August 17, 2007
Walter Bright wrote:
> James Dennett wrote:
>> For one, rather restricted, notion of OOP.  There are many, many views of what constitutes OOP in the PL community.
> 
> The definition I use is a common one, OOP design consists of three characteristics:
> 
> 1) inheritance
> 2) polymorphism
> 3) encapsulation

Then objects are in no way disallowed from having value semantics.

>>> In C++, an OOP class can be used/misused by the user as a value type or a reference type, all out of the purview of the class designer. The class designer must control this, not the class user.
>>
>> It's normal in C++ to make "entity" classes (those that you're calling reference types) noncopyable.  It's also normal to make base classes abstract.  Thus idioms easily prevent the basic misuses.
> 
> C++ is loaded with idioms and conventions to try and head off major problems. I'd rather snip off such problems at the source - for one reason, it will dramatically reduce the learning curve of the language. For another, the more guarantees the language can offer, the lesser a burden it is on the code auditor, and the more likely the code is to be correct.

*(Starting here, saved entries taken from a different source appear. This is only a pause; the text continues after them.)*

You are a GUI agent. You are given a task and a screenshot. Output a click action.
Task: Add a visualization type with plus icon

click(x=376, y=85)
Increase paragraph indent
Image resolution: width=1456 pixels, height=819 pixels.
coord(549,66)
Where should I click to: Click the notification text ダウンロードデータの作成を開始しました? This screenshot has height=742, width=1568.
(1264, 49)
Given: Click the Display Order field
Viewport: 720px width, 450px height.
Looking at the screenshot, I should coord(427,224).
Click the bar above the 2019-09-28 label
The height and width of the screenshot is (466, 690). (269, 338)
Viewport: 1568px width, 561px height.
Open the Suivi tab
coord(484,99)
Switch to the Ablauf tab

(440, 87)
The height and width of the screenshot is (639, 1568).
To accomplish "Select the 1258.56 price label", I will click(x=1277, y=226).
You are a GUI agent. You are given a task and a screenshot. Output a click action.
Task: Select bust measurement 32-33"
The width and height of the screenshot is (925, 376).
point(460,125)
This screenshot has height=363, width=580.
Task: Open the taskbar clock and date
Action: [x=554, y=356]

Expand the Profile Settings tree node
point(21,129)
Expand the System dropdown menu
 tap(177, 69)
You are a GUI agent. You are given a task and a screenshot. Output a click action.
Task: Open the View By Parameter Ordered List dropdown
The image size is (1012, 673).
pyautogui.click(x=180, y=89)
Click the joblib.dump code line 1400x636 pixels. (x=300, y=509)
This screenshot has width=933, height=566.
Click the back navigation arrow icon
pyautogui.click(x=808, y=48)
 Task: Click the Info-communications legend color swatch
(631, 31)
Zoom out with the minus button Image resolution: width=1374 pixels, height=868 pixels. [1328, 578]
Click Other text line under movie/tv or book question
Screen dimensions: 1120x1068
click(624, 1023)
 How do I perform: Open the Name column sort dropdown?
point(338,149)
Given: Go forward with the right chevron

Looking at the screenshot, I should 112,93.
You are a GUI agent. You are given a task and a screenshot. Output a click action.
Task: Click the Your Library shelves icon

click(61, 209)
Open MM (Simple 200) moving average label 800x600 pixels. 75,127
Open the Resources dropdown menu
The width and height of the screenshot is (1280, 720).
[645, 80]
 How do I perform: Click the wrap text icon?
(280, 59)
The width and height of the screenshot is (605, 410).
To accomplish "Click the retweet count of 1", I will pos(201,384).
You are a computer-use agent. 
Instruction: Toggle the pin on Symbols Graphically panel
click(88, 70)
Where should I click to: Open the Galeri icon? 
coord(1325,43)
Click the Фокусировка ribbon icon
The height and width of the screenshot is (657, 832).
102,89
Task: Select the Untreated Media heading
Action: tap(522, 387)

Valid points, though removing expressive power tends to move the complexity into code, and it's hard to remove the power to write bad code without also removing the power to write great code.

-- James

August 17, 2007
Walter Bright wrote:
> Robert Fraser wrote:
>> Making something part of the language
>> standardizes it. That's why having unittests, asserts, preconditions,
>> etc., in D is such a boon: while that could all be done using a
>> library, there'd probably be three or four different libraries out
>> there to do it and 75% of users wouldn't know about them or use those
>> features at all.
> 
> Right on.
> 

It's true; one problem with C++ is that there is too much
diversity in the (huge) set of idioms and libraries, and
standardization has many benefits (which is why it's
something I work on).  Sometimes it *can* even be better
to have one preferred approach to something even if it's
not technically the greatest, for the other benefits that
it can bring.

With the complexity of C++, it's a real problem finding developers with enough knowledge to use it safely and efficiently (more so than for C, in my experience, though the best C++ runs rings around C).  Simplicity and uniformity has great merit, but does require taking calculated risks and making trade-offs.

-- James
August 17, 2007
Walter Bright wrote:
> James Dennett wrote:
>> Walter Bright wrote:
>>> That's known as the 'slicing' problem. It's pernicious in that it can be extremely hard to expose via testing or code reviews, yet will expose the program to unpredictable behavior.
>>
>> It's trivially detected by various automated tools, which can flag any non-abstract base class.  (Such classes almost invariably indicate bad design in any case.)  Clearly it would be simple for a compiler to detect when a concrete class was used as a base class.  There's no need to remove value semantics in order to solve this problem; it's something of a sledgehammer solution.
> 
> That's true if you agree with the notion that only abstract classes should be used as base classes, which I do not agree with.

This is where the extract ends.